Bone Marrow Transplantation | 1998
Jakob Passweg; Pierre Tiberghien; J-Y Cahn; Vowels; Bruce M. Camitta; Robert Peter Gale; Roger H. Herzig; Dieter Hoelzer; Mary M. Horowitz; Norbert Ifrah; John P. Klein; Marks Di; Nkc Ramsay; Philip A. Rowlings; Daniel J. Weisdorf; M-J Zhang; A. J. Barrett
T and B lineage ALL cells express different levels of HLA-class II antigens, which may serve as targets for graft-versus-host disease (GVHD) and graft-versus-leukemia (GVL). The object of this study was to determine whether GVL effects after HLA-identical sibling bone marrow transplantation differed in T and B lineage ALL. We studied 1132 patients with ALL of T lineage (n = 416) or of B lineage (cALLa+) (n = 716) transplanted in first (n = 605) or second (n = 527) remission with bone marrow from an HLA-identical sibling donor, between 1982 and 1992, and reported to the IBMTR by 165 teams. Cox proportional hazards regression models were used to determine the relative risk (RR) of relapse in patients with acute (grades II–IV) or chronic GVHD vs patients without GVHD. Acute and chronic GVHD were considered as time-dependent covariates. Patients transplanted in first and second remission were analyzed separately.
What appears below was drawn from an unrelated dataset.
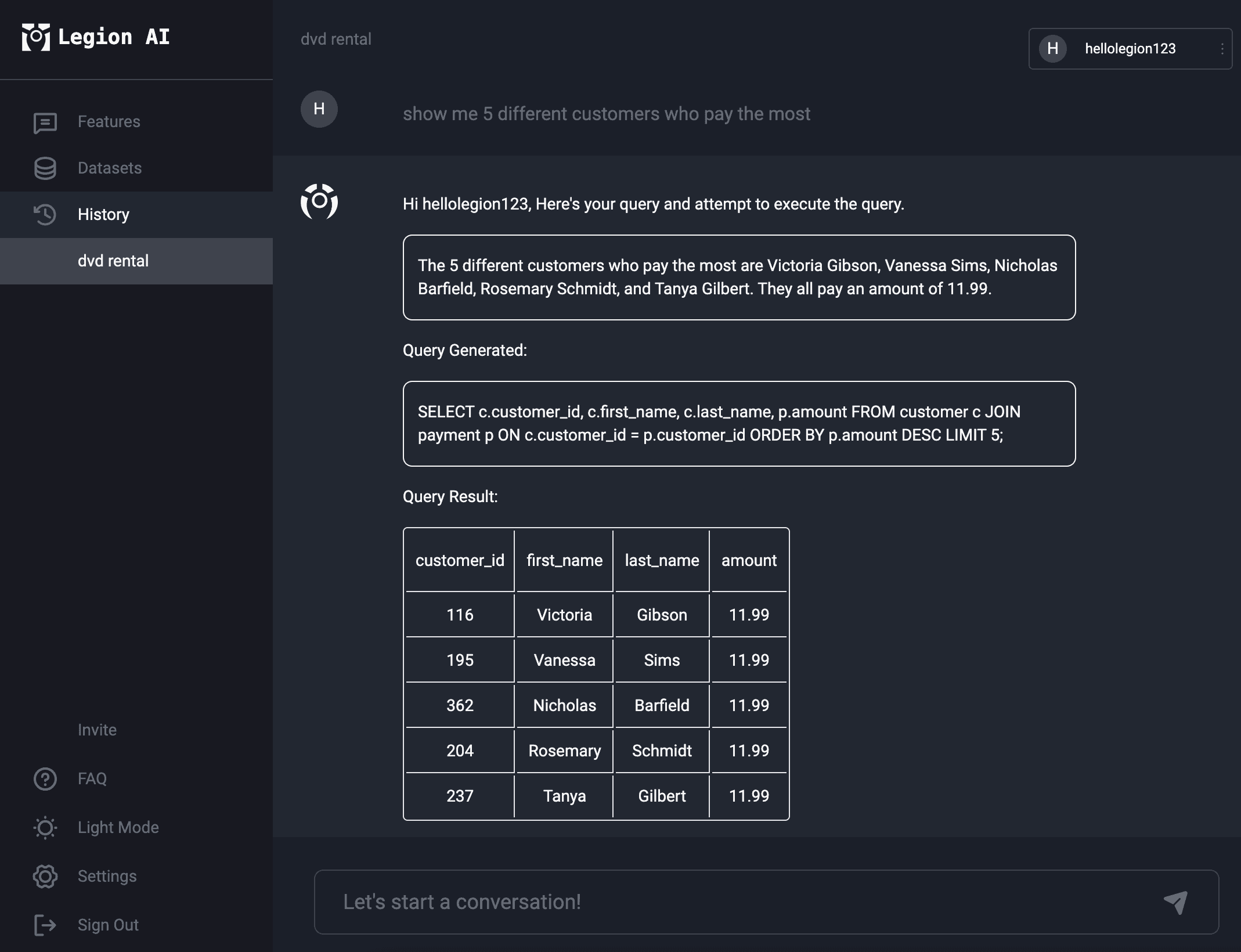The image size is (1241, 952).
Task: Click the Legion AI bot avatar
Action: pyautogui.click(x=319, y=202)
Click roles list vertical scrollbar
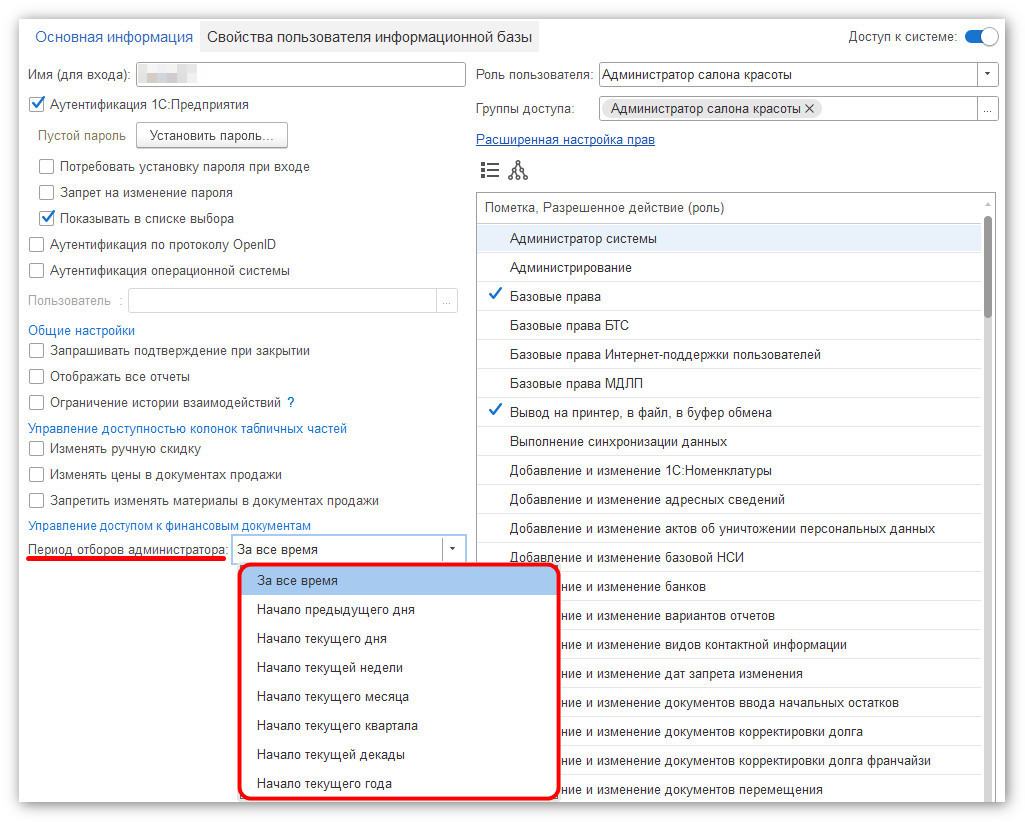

GVHD decreased relapse risks to a similar extent in T and B lineage ALL. For first remission transplants, relative risks of relapse for patients with vs those without GVHD was 0.34 for T lineage ALL and 0.44 for B lineage ALL. Corresponding relative risks in second remission transplants were 0.54 and 0.61. This study confirms earlier findings of an antileukemia effect of GVHD in ALL. This effect was similar in T lineage and B lineage ALL, despite probable differences in HLA-class II antigen expression.